[Prompt] Give back the entries exactly, ending with the "Powered by (927, 1776)" line.

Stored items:
[Start of section]

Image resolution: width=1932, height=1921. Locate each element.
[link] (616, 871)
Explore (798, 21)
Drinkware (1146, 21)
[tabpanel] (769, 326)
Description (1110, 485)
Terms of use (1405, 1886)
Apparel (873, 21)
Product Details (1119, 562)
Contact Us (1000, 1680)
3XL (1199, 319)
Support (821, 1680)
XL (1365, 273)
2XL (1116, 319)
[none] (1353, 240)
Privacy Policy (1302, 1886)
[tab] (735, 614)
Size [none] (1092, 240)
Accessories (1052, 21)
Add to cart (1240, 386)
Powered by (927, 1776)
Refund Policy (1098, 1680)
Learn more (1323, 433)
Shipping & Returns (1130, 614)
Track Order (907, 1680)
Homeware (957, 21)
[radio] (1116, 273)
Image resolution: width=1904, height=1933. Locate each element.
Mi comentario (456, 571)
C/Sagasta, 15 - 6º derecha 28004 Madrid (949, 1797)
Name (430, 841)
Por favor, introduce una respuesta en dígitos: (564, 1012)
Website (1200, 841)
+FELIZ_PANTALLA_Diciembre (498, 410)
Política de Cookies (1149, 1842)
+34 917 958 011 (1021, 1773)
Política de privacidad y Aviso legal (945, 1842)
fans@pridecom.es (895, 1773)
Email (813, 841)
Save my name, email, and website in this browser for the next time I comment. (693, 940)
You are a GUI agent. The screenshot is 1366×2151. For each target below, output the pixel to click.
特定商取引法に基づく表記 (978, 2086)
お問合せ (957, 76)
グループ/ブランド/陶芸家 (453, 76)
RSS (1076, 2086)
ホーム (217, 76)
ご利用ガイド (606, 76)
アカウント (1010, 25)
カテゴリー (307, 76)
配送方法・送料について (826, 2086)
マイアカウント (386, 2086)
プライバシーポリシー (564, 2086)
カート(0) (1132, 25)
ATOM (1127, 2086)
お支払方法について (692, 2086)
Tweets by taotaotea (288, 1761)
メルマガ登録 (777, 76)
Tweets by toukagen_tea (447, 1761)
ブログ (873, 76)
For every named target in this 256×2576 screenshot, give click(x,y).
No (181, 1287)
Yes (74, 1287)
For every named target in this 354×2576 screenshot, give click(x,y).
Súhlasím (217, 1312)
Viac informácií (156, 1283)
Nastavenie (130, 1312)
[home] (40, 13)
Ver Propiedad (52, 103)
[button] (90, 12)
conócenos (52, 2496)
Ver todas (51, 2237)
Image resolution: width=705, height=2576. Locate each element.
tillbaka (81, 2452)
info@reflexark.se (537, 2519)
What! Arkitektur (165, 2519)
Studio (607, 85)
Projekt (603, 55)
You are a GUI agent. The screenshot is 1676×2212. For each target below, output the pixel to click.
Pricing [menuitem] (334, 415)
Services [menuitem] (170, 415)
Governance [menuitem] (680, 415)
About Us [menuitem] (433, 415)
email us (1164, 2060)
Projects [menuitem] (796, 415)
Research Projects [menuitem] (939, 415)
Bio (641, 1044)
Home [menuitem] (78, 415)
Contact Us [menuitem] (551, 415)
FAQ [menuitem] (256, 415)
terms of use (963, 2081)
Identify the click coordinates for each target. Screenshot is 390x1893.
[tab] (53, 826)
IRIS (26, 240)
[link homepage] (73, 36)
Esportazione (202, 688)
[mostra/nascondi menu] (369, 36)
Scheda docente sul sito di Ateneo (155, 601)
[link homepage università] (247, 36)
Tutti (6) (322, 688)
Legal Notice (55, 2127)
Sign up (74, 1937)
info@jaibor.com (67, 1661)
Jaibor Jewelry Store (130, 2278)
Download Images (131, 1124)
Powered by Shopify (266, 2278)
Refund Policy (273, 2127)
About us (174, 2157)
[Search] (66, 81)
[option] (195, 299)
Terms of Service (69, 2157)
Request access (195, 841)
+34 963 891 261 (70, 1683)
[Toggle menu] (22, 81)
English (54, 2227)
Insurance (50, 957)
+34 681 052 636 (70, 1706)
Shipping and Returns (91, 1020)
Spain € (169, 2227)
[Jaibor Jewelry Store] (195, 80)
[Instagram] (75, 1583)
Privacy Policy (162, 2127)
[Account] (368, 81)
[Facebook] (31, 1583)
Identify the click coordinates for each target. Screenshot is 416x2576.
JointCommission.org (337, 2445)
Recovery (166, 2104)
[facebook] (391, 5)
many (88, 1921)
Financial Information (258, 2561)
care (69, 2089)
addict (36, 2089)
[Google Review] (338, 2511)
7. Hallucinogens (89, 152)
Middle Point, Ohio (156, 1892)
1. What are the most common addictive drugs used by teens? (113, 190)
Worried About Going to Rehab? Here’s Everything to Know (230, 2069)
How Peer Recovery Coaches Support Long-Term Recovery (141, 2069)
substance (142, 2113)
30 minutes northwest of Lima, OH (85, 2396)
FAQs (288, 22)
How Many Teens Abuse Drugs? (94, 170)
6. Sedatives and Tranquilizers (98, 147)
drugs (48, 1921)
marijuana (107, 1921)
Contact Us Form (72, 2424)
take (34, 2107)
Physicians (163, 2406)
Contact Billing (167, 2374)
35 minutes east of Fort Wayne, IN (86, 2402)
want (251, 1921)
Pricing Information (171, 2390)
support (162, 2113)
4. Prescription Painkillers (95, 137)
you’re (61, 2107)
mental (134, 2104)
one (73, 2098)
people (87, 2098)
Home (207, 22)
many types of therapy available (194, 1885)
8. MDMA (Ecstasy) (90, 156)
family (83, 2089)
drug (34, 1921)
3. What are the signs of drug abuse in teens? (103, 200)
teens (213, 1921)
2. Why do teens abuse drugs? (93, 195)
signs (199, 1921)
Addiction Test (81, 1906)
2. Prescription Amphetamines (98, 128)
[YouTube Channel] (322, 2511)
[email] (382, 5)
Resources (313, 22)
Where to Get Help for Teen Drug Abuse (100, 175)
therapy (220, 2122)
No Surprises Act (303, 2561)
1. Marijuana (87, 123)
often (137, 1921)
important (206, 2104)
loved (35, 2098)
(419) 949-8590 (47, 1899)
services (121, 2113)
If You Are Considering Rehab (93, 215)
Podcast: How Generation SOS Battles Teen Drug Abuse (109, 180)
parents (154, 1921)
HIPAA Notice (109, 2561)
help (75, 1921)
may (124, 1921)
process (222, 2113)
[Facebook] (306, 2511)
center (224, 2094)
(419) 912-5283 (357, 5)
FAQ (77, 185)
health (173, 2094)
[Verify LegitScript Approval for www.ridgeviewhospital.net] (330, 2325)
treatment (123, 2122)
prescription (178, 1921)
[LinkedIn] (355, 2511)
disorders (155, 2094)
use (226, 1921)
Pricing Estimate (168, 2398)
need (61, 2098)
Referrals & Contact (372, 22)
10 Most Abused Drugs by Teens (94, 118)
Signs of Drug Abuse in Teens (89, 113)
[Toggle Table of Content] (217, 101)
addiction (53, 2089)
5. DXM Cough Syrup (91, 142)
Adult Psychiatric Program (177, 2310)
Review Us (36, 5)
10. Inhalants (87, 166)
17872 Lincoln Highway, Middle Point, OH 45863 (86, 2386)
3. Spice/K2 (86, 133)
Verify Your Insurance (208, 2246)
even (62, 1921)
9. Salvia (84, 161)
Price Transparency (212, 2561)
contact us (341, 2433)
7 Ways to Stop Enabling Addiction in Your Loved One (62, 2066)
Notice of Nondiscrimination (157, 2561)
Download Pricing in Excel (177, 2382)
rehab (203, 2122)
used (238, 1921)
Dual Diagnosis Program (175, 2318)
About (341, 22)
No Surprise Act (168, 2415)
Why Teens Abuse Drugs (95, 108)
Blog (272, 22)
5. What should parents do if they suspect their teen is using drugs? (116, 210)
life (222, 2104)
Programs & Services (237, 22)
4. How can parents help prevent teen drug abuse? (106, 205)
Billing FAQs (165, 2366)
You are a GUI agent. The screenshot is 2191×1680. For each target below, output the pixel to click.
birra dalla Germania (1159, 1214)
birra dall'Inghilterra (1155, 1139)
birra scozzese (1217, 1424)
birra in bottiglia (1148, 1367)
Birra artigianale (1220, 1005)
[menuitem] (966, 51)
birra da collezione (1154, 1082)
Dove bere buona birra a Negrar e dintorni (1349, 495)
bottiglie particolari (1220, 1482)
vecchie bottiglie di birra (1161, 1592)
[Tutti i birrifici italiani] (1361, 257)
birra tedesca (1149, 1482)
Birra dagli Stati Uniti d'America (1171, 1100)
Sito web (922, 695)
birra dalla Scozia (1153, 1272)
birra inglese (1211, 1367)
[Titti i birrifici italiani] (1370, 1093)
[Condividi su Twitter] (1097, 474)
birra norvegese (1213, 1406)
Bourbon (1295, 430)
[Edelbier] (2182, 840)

[End of section]

[Written answer]
Image resolution: width=1932, height=1921. Locate each element.
[link] (616, 871)
Explore (798, 21)
Drinkware (1146, 21)
[tabpanel] (769, 326)
Description (1110, 485)
Terms of use (1405, 1886)
Apparel (873, 21)
Product Details (1119, 562)
Contact Us (1000, 1680)
3XL (1199, 319)
Support (821, 1680)
XL (1365, 273)
2XL (1116, 319)
[none] (1353, 240)
Privacy Policy (1302, 1886)
[tab] (735, 614)
Size [none] (1092, 240)
Accessories (1052, 21)
Add to cart (1240, 386)
Powered by (927, 1776)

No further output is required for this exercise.